#### Data section ####
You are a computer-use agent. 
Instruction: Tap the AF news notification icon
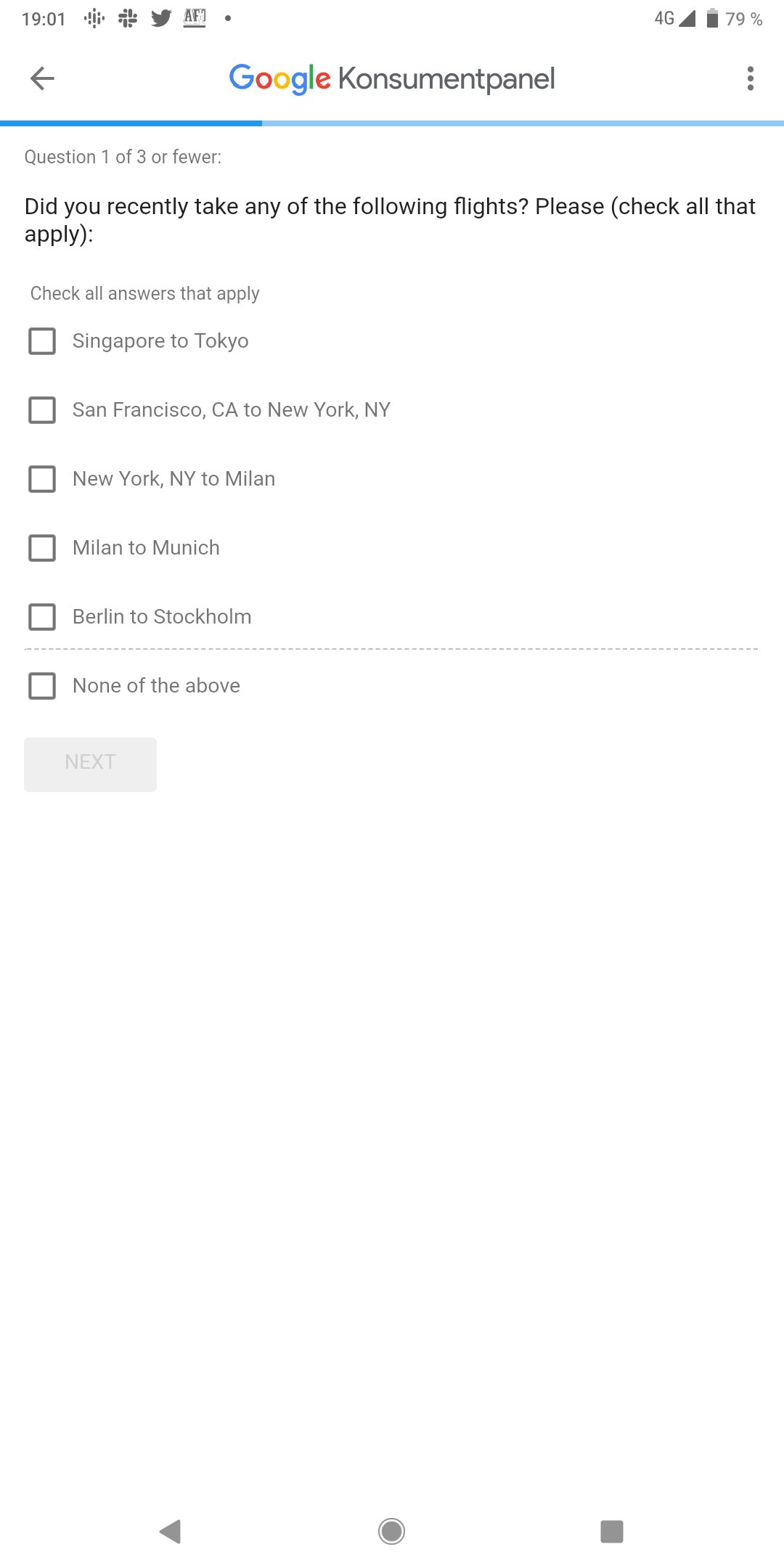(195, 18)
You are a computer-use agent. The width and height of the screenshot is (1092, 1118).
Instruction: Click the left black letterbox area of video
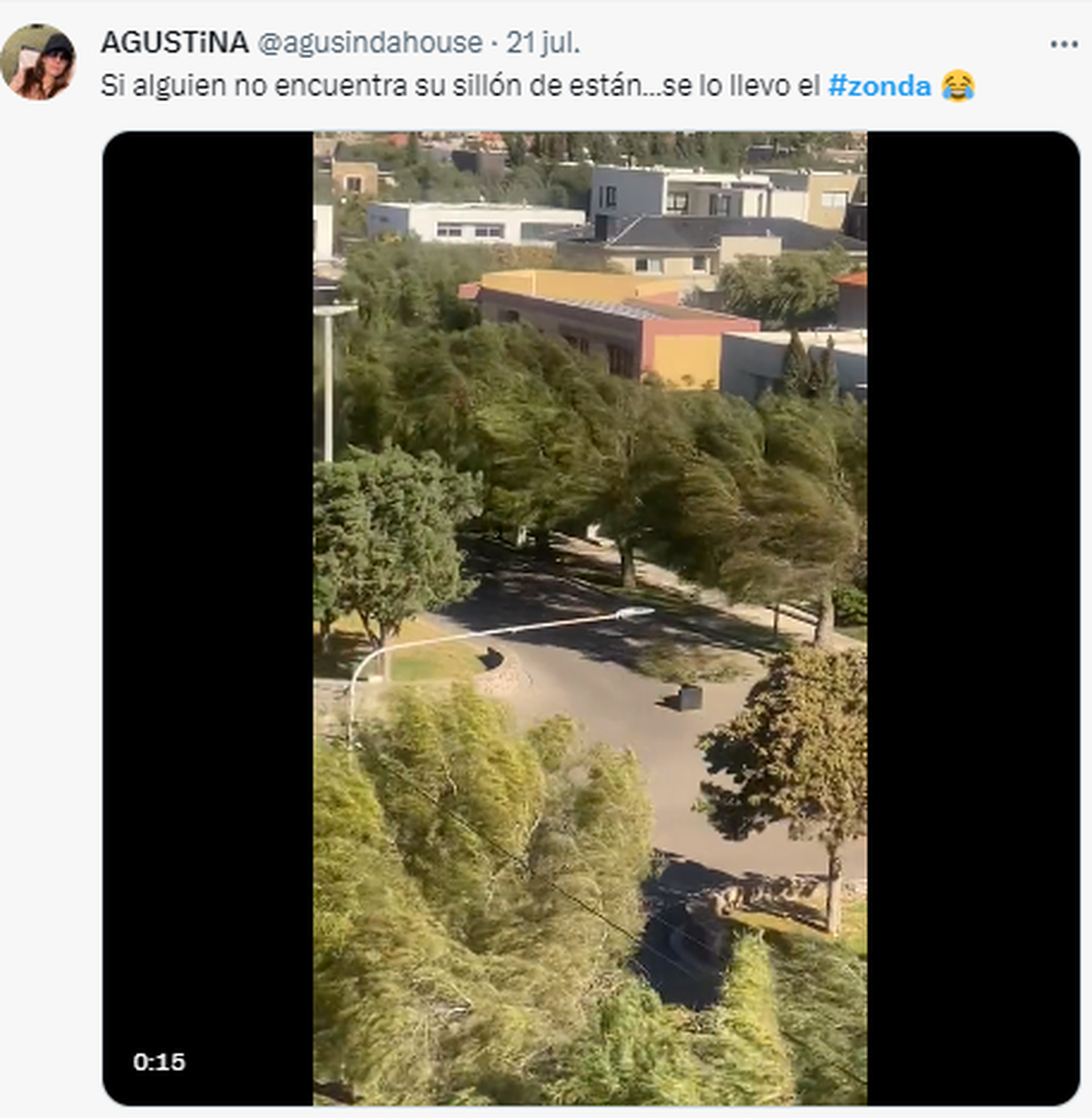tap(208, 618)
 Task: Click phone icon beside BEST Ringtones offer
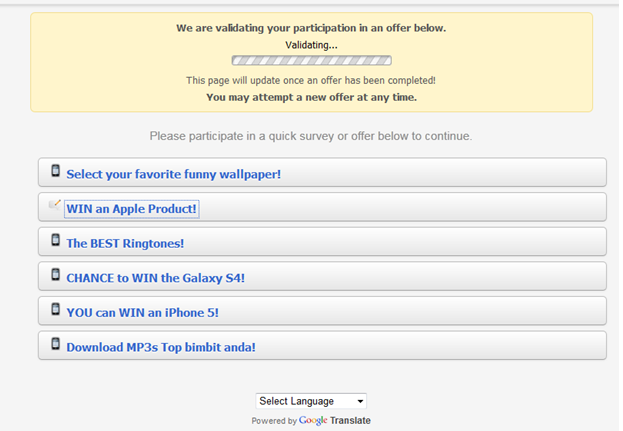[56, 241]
####
**Work instructions**
Once the line containing "Instruction: Click the" is found, write out exactly that line and each line after it through the end of the entries, omitting pictures.

**Solution to this exercise**
Instruction: Click the left black letterbox area of video
tap(208, 618)
 Task: Click phone icon beside BEST Ringtones offer
[56, 241]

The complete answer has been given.